(Items from a dataset)
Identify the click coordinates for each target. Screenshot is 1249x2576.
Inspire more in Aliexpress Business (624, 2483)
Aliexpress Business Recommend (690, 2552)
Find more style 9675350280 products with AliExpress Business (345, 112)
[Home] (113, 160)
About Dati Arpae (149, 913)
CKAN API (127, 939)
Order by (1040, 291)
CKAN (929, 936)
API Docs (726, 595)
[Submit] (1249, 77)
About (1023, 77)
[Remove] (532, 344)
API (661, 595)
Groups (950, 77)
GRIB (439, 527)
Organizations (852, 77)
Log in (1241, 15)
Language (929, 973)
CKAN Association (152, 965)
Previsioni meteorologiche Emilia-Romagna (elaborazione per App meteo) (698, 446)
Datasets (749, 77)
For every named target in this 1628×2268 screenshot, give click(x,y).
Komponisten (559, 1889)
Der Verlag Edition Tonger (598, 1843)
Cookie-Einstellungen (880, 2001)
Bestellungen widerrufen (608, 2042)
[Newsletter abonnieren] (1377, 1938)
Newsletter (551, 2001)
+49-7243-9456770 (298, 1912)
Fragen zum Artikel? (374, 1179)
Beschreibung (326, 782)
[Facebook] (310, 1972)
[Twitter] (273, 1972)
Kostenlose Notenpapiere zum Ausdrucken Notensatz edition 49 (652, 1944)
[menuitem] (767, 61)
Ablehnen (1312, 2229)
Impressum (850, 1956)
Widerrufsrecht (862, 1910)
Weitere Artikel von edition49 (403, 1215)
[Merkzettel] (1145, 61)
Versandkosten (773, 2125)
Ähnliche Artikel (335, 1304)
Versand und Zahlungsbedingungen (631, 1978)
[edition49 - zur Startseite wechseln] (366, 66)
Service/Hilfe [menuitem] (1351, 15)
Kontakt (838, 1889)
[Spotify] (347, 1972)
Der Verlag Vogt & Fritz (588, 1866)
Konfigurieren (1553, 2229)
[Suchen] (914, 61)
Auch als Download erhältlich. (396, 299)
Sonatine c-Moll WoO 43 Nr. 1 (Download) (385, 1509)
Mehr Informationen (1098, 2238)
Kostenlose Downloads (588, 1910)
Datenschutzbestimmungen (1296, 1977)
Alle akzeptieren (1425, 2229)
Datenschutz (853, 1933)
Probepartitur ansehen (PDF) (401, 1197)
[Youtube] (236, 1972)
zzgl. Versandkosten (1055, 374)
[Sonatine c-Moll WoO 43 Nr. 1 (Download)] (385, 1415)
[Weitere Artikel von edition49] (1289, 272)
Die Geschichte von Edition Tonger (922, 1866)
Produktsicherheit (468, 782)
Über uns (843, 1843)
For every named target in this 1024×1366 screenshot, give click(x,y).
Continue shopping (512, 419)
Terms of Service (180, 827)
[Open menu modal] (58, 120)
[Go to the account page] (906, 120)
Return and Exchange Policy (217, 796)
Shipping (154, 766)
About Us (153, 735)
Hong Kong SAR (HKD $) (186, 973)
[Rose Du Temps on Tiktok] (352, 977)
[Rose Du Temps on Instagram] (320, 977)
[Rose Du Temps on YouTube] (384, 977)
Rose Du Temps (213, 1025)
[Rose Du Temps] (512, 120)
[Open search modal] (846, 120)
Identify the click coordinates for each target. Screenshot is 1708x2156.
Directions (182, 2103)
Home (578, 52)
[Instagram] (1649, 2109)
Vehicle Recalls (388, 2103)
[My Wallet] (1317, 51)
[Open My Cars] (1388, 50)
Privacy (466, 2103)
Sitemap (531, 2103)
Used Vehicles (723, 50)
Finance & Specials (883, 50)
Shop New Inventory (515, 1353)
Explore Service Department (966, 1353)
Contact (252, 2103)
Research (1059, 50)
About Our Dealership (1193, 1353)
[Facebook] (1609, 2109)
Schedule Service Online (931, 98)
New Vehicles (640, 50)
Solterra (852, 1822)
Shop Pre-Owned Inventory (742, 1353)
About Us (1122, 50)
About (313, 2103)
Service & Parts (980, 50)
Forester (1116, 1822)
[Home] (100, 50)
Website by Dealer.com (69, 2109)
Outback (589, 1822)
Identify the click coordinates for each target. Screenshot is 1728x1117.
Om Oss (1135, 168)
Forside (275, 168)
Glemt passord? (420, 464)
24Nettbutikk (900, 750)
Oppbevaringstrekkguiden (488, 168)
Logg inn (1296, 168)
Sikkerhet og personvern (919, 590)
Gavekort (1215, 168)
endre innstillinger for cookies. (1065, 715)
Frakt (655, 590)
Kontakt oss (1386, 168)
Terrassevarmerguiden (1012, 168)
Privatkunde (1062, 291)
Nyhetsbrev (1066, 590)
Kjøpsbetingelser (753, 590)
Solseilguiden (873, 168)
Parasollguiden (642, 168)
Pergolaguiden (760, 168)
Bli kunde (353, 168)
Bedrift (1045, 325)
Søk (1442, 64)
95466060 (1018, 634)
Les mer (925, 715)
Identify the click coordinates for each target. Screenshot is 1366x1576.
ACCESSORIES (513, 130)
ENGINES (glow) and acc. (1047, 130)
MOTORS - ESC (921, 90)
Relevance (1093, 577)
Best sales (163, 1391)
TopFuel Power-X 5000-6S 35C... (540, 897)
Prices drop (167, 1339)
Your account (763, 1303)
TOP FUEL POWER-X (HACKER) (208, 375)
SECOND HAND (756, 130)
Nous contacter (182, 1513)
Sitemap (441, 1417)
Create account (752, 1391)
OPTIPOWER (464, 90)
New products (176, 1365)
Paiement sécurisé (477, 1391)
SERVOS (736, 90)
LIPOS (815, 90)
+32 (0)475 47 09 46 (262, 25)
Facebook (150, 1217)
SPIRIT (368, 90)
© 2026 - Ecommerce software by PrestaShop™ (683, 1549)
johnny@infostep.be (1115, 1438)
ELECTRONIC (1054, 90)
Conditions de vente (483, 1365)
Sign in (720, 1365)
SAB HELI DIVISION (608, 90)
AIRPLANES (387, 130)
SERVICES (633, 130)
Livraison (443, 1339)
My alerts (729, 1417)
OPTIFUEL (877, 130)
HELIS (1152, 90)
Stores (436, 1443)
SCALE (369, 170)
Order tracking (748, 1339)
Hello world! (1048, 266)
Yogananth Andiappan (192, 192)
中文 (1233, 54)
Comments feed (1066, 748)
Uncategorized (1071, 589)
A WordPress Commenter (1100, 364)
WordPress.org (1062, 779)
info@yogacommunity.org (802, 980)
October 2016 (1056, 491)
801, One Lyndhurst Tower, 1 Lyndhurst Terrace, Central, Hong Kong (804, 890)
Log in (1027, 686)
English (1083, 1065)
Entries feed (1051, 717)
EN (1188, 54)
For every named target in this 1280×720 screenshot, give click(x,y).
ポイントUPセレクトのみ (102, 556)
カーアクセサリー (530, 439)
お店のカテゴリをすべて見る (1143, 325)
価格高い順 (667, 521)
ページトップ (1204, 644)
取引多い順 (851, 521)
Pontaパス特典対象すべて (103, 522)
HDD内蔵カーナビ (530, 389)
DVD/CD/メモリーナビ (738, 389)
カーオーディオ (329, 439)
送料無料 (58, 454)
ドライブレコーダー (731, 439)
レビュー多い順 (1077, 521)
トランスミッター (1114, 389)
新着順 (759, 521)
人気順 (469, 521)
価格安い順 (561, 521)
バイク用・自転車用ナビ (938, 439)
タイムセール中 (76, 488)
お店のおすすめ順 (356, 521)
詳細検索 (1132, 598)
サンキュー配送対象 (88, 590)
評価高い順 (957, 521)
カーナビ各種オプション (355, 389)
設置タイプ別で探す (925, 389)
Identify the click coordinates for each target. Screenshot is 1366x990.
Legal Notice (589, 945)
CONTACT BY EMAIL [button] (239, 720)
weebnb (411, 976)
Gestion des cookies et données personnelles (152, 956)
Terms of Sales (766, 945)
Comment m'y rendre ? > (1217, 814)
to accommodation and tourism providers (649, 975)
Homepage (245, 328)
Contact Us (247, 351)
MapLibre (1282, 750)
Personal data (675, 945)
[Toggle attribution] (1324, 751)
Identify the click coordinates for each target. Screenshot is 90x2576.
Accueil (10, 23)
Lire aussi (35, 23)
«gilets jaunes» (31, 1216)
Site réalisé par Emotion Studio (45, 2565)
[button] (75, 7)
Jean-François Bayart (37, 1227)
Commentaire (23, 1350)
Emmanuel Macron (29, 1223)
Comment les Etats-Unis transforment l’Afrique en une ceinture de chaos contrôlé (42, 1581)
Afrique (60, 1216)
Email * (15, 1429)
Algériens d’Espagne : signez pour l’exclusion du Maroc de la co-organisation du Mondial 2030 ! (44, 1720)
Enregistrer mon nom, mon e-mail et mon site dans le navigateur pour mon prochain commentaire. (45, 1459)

=== Task statement ===
Each line from the one with "Algériens d’Espagne : signez" through the end of the entries above is to be returned word for word. Nothing else belongs in the answer.

=== Your solution ===
Algériens d’Espagne : signez pour l’exclusion du Maroc de la co-organisation du Mondial 2030 ! (44, 1720)
Enregistrer mon nom, mon e-mail et mon site dans le navigateur pour mon prochain commentaire. (45, 1459)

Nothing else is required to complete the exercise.